#### WORK REQUIRED
Rewrite the probability thread, starting with "The probability is: .$\displaystyle" and going on through "choose two questions.", with "ways" changed to "combinations".
++++ SELECTED EXCERPT
1. ## Probability

Hi

The question is:

On a six question multiple choice test there are five possible answers for each question. Only one of these answers is correct. If a student guesses randomly and independently, find the probability:

a) being correct only on questions 1 and 4
b) being correct on two questions only

2. Hello,shogunhd!

On a six-question multiple-choice test, there are five possible answers
for each question. Only one of these answers is correct.
If a student guesses randomly and independently, find the probability:

a) being correct only on questions 1 and 4
On any question: .$\displaystyle \begin{array}{ccc} P(\text{right}) &=& \frac{1}{5} \\ P(\text{wrong}) &=&\frac{4}{5}\end{array}$

We want: .right-wrong-wrong-right-wrong-wrong

The probability is: .$\displaystyle \frac{1}{5}\cdot\frac{4}{5}\cdot\frac{4}{5}\cdot\f rac{1}{5}\cdot\frac{4}{5}\cdot\frac{4}{5} \;=\;\frac{256}{15.625}$

b) being correct on two questions only
There are: .$\displaystyle {6\choose 2} \:=\:15$ ways to choose two questions.
++++++++
++++ DATA
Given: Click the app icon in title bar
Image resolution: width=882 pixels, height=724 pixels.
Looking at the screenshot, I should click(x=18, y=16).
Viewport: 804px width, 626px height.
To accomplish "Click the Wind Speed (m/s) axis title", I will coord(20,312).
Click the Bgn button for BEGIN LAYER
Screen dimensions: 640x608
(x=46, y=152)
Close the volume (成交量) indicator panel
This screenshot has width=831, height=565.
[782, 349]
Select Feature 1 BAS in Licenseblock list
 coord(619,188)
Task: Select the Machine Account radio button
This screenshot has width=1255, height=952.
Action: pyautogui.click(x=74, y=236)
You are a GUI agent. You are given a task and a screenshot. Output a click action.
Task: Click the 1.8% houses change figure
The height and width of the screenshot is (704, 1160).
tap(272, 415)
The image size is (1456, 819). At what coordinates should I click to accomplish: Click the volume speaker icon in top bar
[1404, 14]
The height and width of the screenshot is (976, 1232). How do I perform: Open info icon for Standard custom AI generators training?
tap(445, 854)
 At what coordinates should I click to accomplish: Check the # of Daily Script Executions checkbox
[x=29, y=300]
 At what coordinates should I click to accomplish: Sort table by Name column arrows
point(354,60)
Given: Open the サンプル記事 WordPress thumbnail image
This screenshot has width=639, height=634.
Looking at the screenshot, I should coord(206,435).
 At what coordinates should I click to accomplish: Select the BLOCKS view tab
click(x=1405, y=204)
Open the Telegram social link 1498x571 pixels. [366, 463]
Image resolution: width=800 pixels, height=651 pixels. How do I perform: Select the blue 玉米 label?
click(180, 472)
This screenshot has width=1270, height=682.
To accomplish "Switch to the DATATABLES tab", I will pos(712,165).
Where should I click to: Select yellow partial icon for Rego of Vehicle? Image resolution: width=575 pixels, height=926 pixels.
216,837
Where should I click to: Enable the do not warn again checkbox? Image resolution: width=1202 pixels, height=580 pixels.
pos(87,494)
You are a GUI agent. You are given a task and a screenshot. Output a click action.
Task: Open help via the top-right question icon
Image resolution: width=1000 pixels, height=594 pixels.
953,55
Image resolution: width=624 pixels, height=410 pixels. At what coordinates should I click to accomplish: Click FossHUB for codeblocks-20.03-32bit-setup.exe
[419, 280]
++++++++
#### EXERCISE RESULT
The probability is: .$\displaystyle \frac{1}{5}\cdot\frac{4}{5}\cdot\frac{4}{5}\cdot\f rac{1}{5}\cdot\frac{4}{5}\cdot\frac{4}{5} \;=\;\frac{256}{15.625}$

b) being correct on two questions only
There are: .$\displaystyle {6\choose 2} \:=\:15$ combinations to choose two questions.